Visitemos los sepulcros de nuestros padres, pues en la soledad del cementerio recordaremos los consejos que nos legaron los autores de nuestros días. Las visitas a las tumbas de los seres que hemos amado, son piadosos y tiernos homenajes que nos agradecen desde el cielo.

En todos los países, la gratitud o el amor ha consagrado a los muertos ceremonias fúnebres, según las diferentes costumbres; pero fundadas siempre en la idea de la inmortalidad, representada por diversos símbolos.

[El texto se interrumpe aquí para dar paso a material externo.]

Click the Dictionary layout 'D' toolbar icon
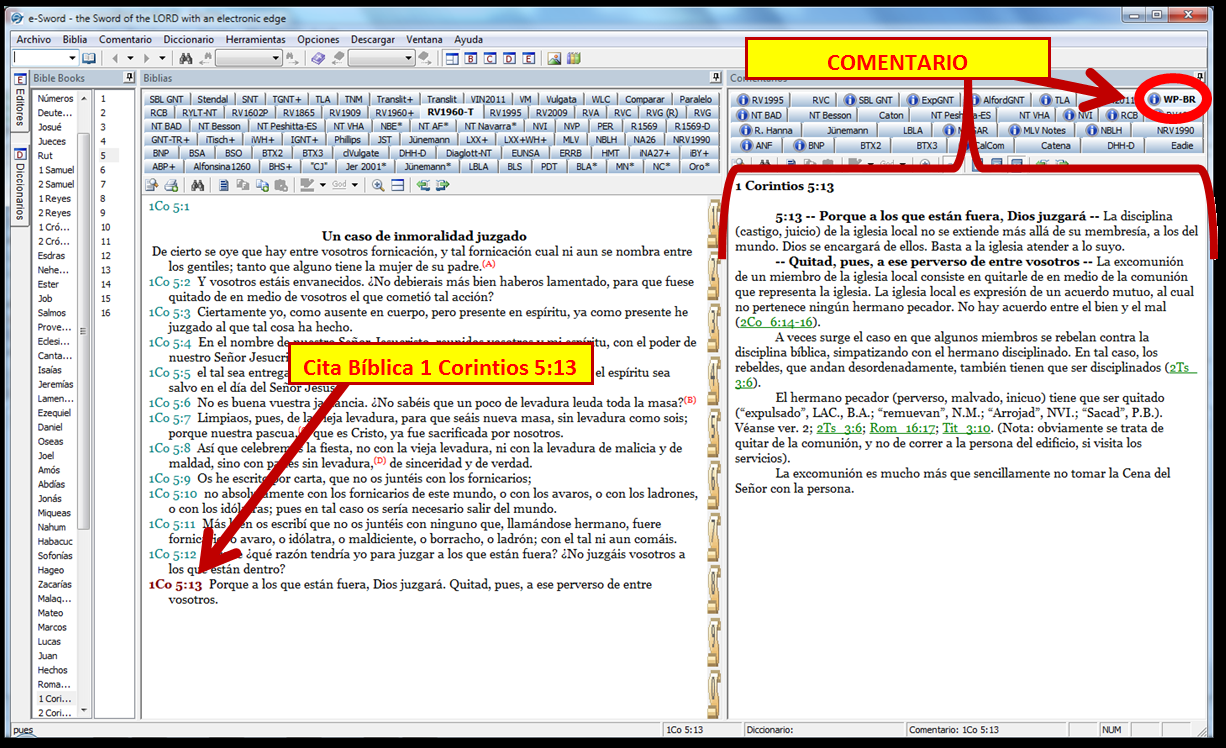This screenshot has height=748, width=1226. click(510, 59)
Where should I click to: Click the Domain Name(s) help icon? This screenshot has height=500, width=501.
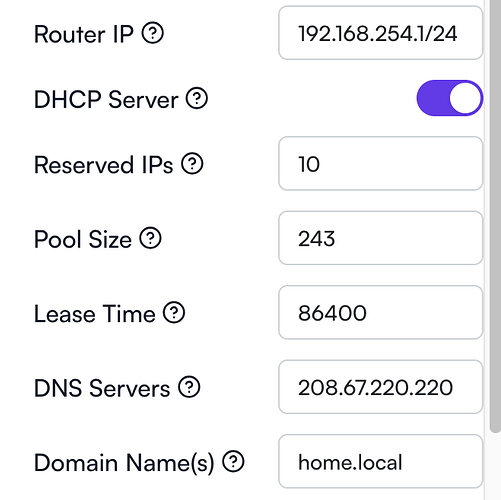click(x=233, y=462)
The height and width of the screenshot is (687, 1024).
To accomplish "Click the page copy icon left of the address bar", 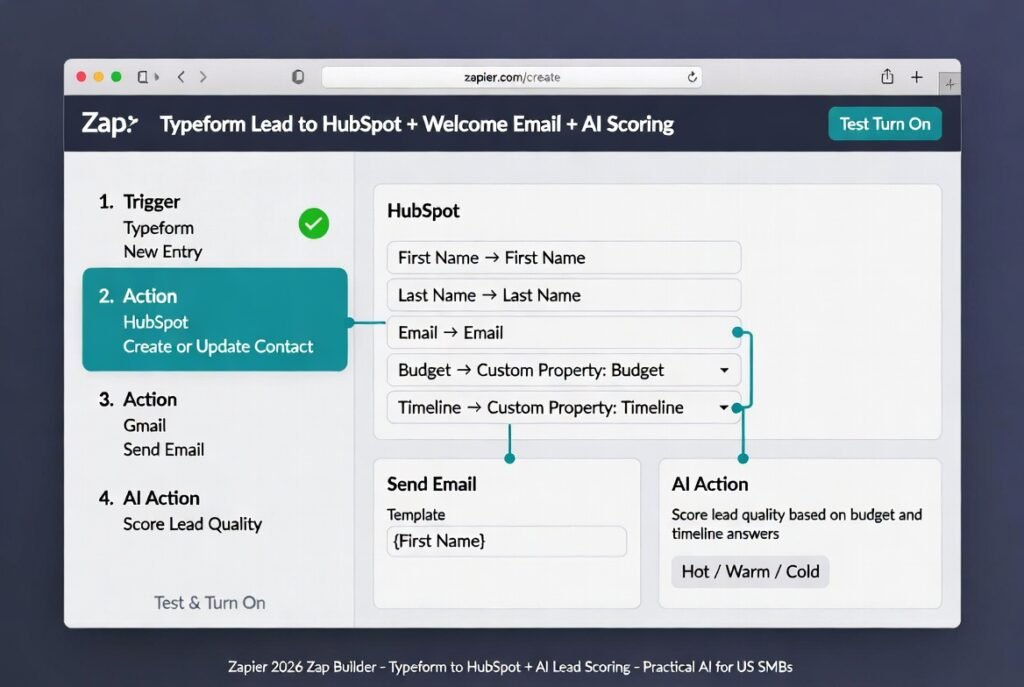I will click(x=297, y=76).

Egipto, cuna de la filosofía, de las ciencias y de las leyes, es el país que ha hecho más esfuerzos para conservar el recuerdo de los muertos, y su pasión por ellos ha sido tan grande, que en los días en que se daban grandes banquetes, las momias de los seres más queridos ocupaban un sitio de honor en el festín. En Egipto existió el tribunal de los muertos: si el muerto había vivido en medio del libertinaje, se le privaba de honrosa sepultura, arrojándole en la fosa llamada Tártaro o lugar de los malvados.

Los griegos, esos pueblos que tanto amaron la belleza, consideraban deber sagrado recomendado por los dioses, el dar digna sepultura a los muertos, pues de no hacerlo así, suponían que las almas vagaban errantes por las márgenes de la laguna Estigia, y que Carón no las admitía en la barca para llegar a su destino. Un general griego hubiese renunciado antes al título de vencedor, que dejar sin sepultura a un soldado.

Los antiguos romanos, pueblos muy religiosos, respetaban mucho a los finados, y si alguien se atrevía a profanarlos, era condenado a muerte: después de incinerar los cadáveres, envueltos en un sudario de amianto, que es incombustible y que evitaba que las queridas cenizas se mezclasen con las materias empleadas para la combustión, perfumaban los huesos y los guardaban en una urna.

Los francos salidos de la Germania, antes de haber abrazado el cristianismo, enterraban a un guerrero con su caballo y su arnés; así se encontró a Childerico en los alrededores de Tournai.

Los monumentos fúnebres más suntuosos han sido el de Aquiles, el que Salomón erigió a David en Jerusalén, el de Héctor, el de Augusto, los de los faraones y el que hizo construir la reina Artemisa para su esposo Mausoleo, que fue obra de cuatro notables arquitectos griegos, y pasó por una de las siete maravillas del mundo.